- Records for this task
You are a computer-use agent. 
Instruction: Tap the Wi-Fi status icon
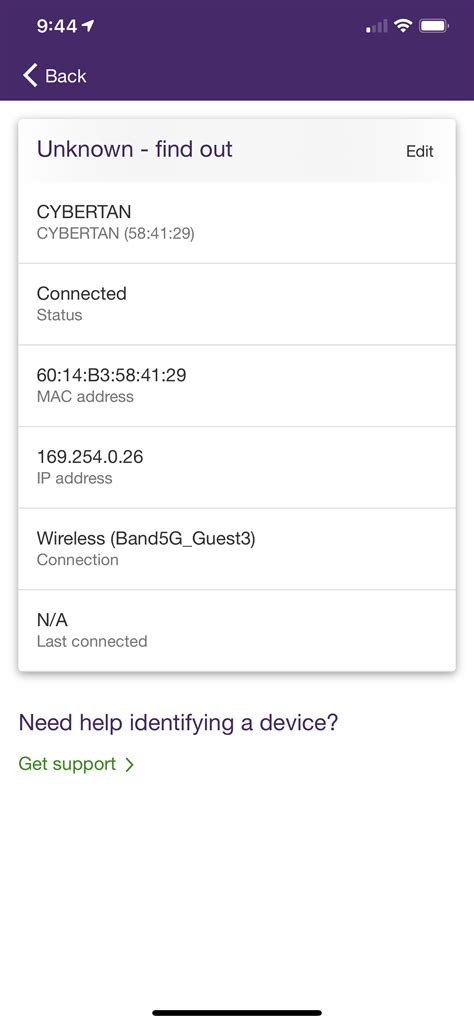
--
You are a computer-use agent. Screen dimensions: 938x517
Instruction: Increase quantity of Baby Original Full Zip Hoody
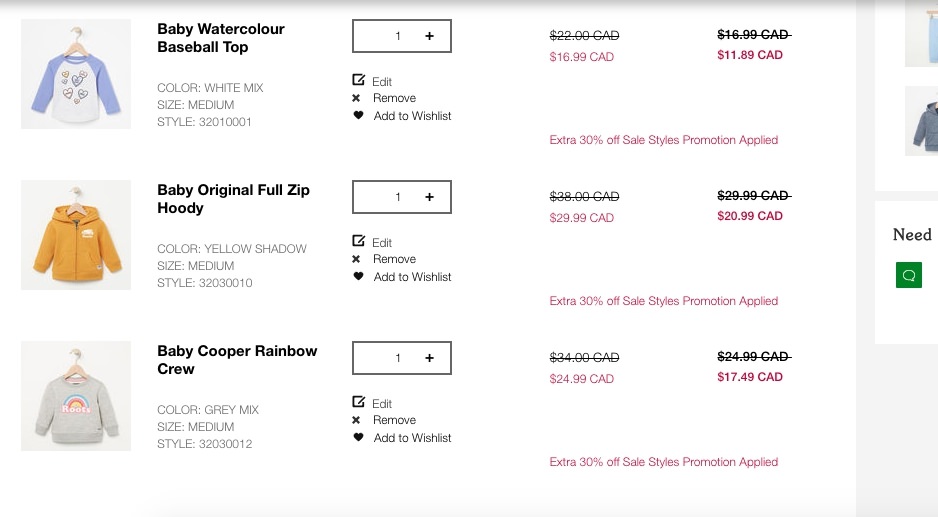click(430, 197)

- Problem to work on
From the entries above, extract every line where the word "agent" appears.

- Solution below
You are a computer-use agent. 
You are a computer-use agent. Screen dimensions: 938x517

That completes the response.